# [Source records]
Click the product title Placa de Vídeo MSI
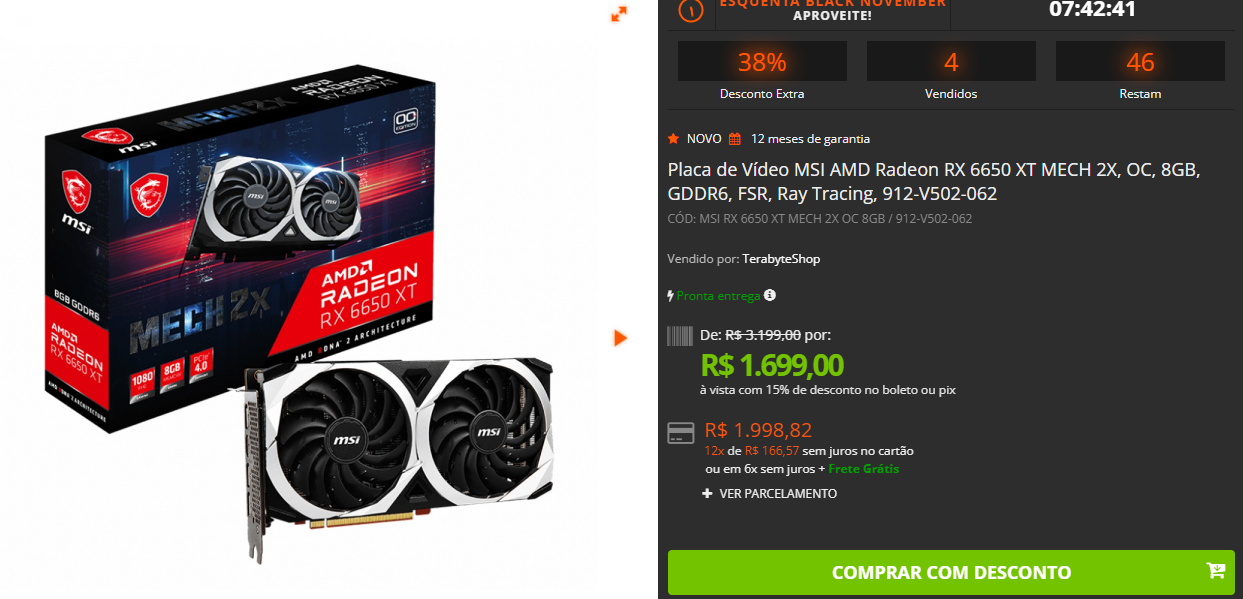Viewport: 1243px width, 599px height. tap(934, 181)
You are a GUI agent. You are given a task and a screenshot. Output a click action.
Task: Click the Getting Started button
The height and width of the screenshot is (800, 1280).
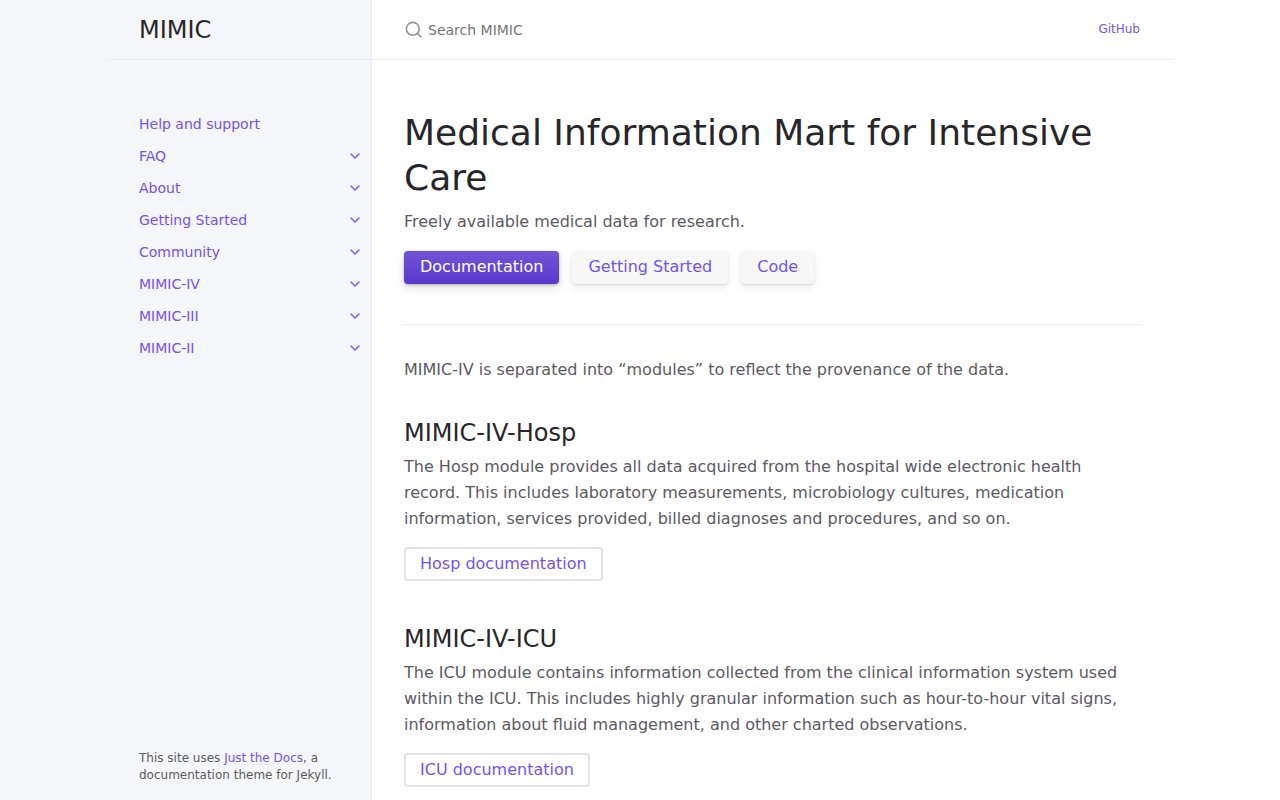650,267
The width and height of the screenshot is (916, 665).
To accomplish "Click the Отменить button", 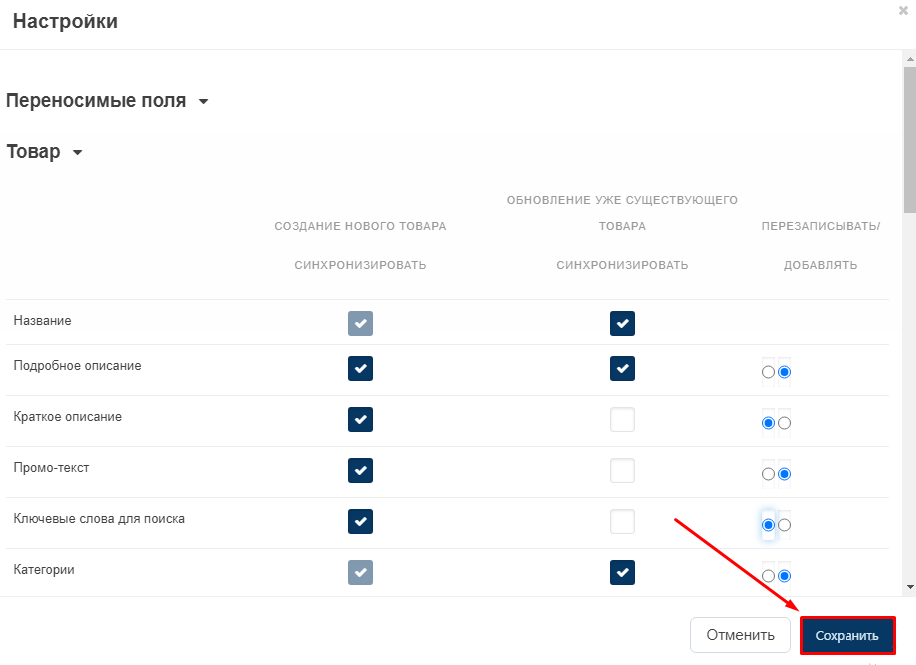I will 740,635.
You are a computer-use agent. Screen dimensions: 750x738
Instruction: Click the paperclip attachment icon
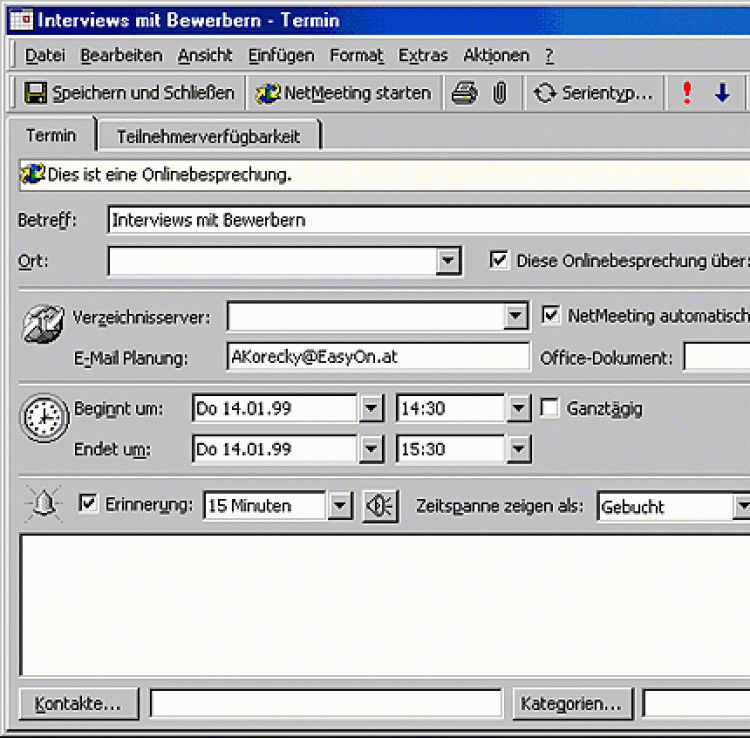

# [What is needed]
Exactly the lines from the one containing "You are a computer-use" through the last line of the data above should be output, both ends included, with every picture left out.

# [Result of the task]
You are a computer-use agent. Screen dimensions: 750x738
Instruction: Click the paperclip attachment icon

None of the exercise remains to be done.